Entries taken from a collection:

>> Start

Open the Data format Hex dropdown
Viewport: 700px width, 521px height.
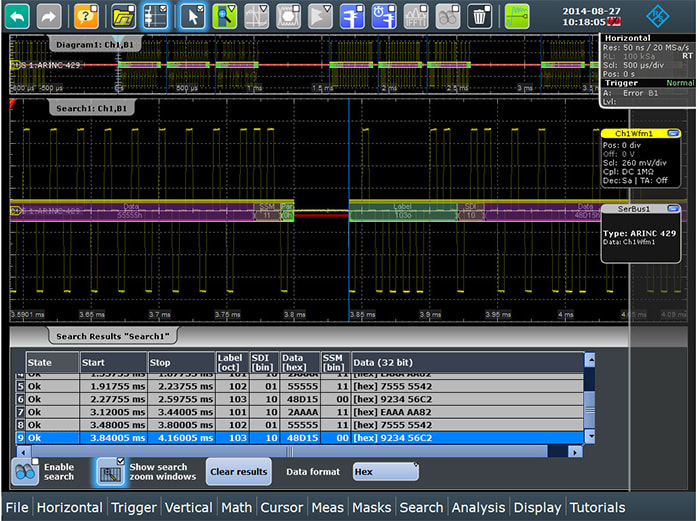[x=385, y=471]
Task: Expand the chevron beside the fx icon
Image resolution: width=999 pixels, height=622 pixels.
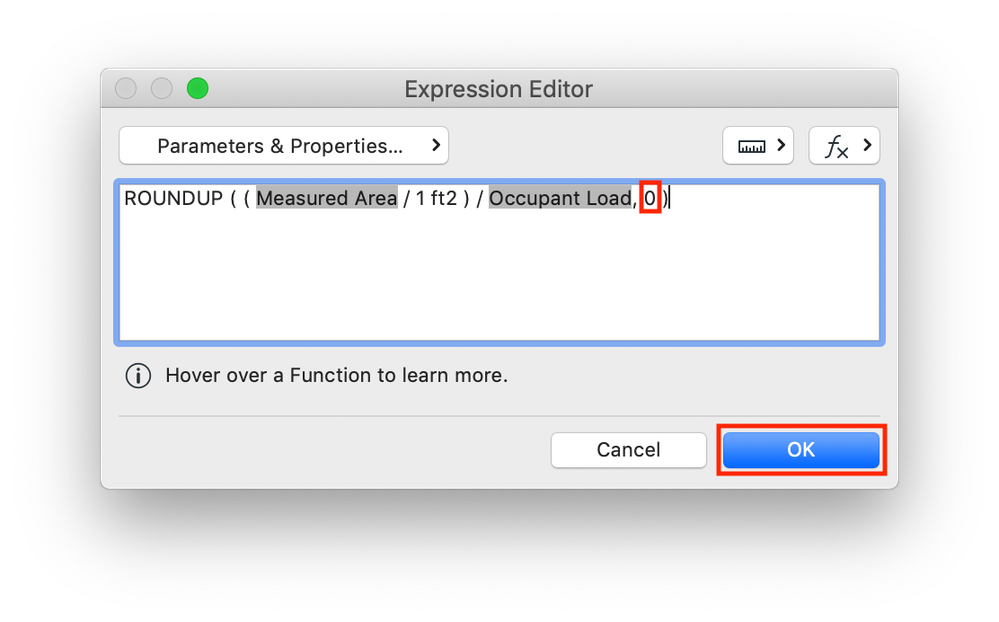Action: [x=866, y=146]
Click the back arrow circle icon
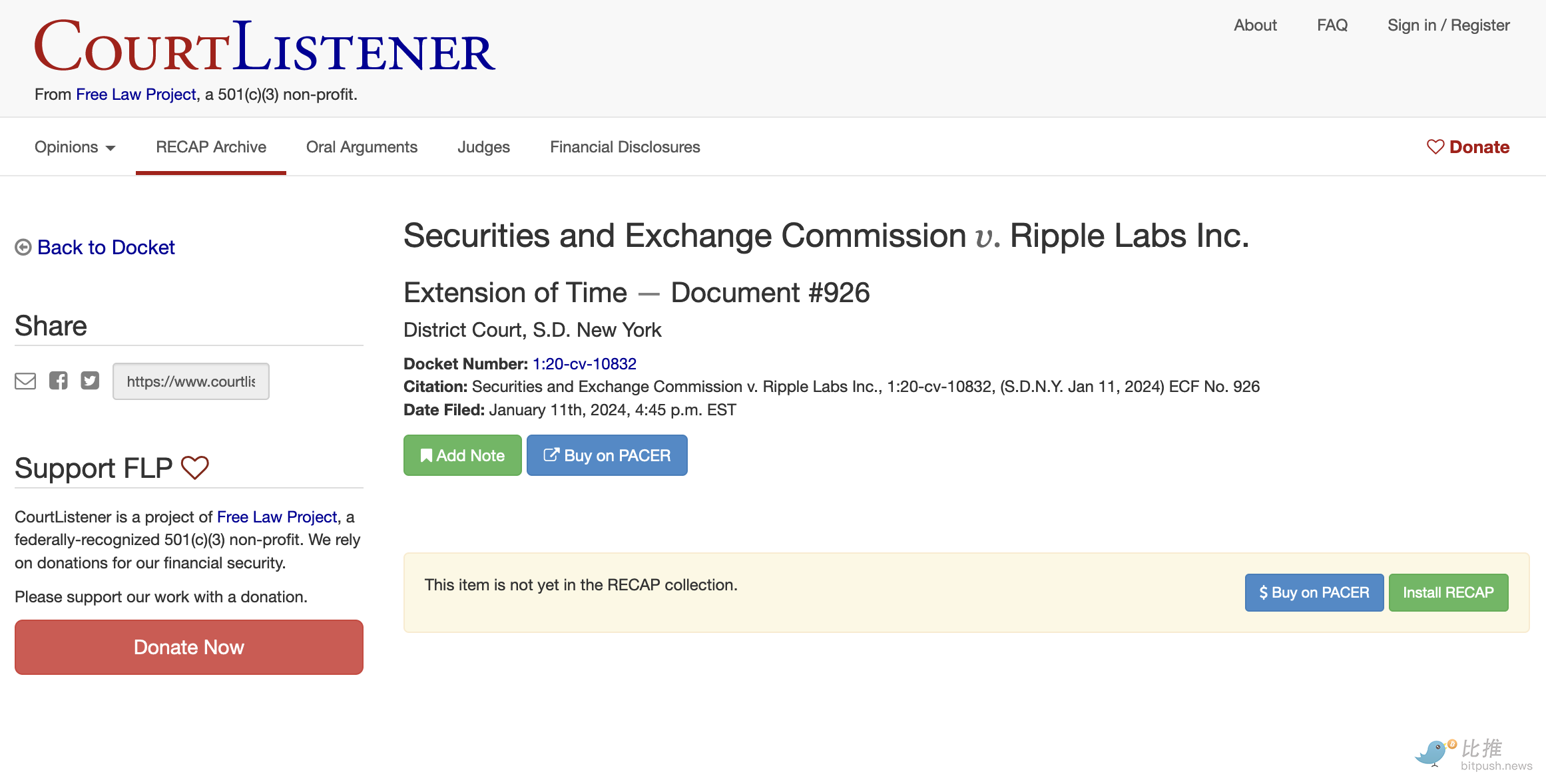The height and width of the screenshot is (784, 1546). coord(23,248)
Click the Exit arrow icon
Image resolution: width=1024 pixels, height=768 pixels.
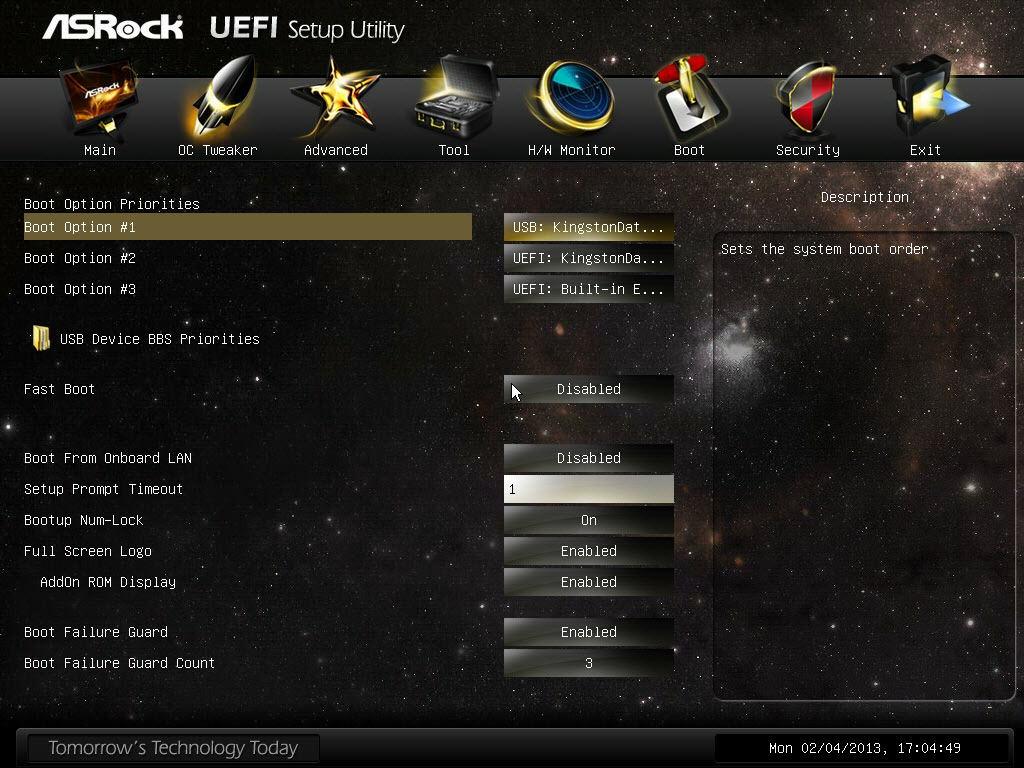click(x=927, y=97)
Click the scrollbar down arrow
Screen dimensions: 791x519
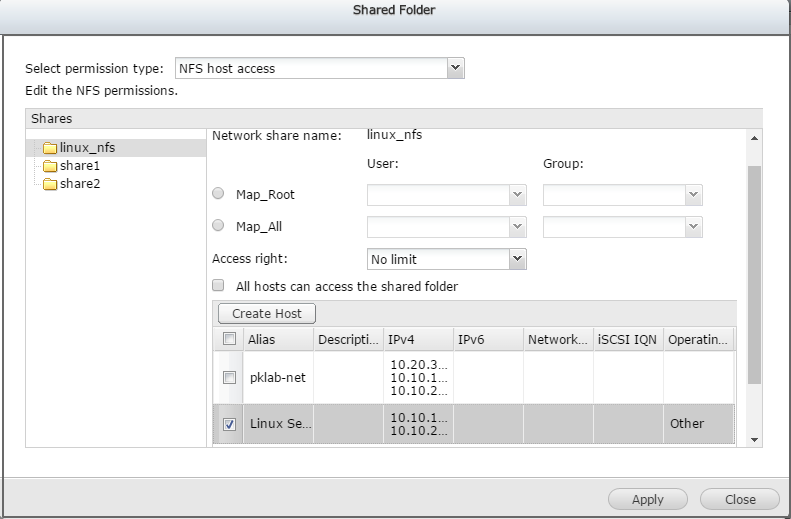click(x=754, y=439)
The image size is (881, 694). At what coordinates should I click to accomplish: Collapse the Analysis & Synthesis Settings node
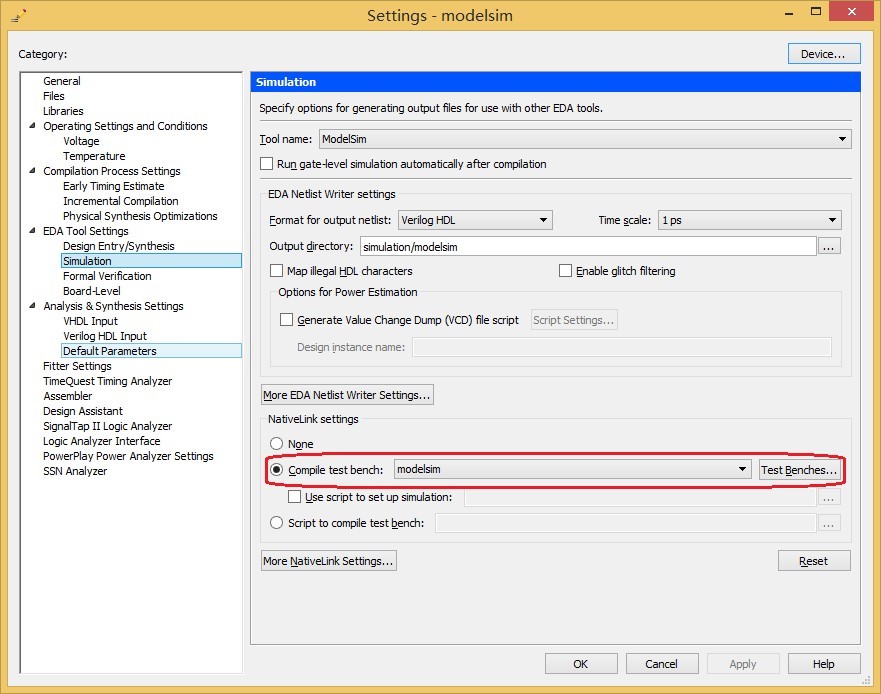click(x=32, y=306)
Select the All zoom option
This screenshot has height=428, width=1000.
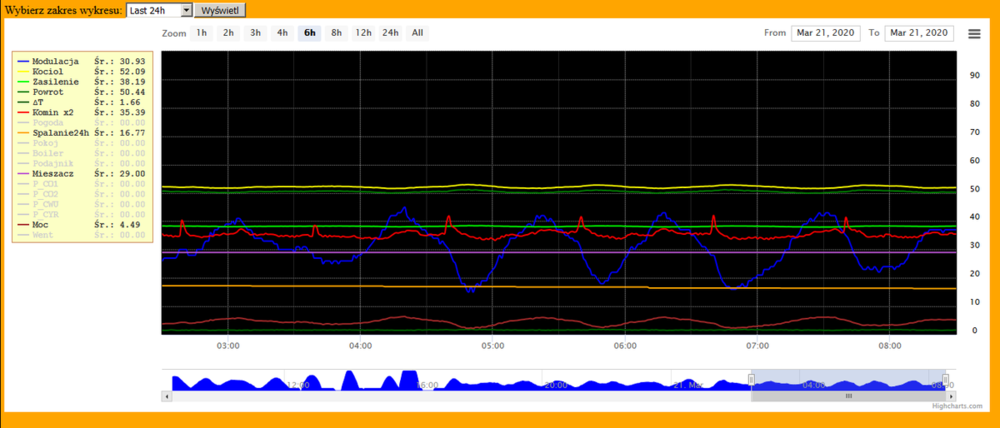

>> End

- What you are asked to do: Extract the lines of the records word for word, beginning with the line that contains "Task: Expand the chevron beside the fx icon" and continuing through the end of the records, both ends included. Leave the pictures out of your answer.

- Solved problem:
Task: Expand the chevron beside the fx icon
Image resolution: width=999 pixels, height=622 pixels.
Action: [x=866, y=146]
Click the back arrow circle icon
The height and width of the screenshot is (784, 1546). coord(23,248)
Click the Exit arrow icon
Image resolution: width=1024 pixels, height=768 pixels.
click(x=927, y=97)
Click the scrollbar down arrow
Screen dimensions: 791x519
click(x=754, y=439)
The image size is (881, 694). At what coordinates should I click to accomplish: Collapse the Analysis & Synthesis Settings node
click(x=32, y=306)
Select the All zoom option
This screenshot has height=428, width=1000.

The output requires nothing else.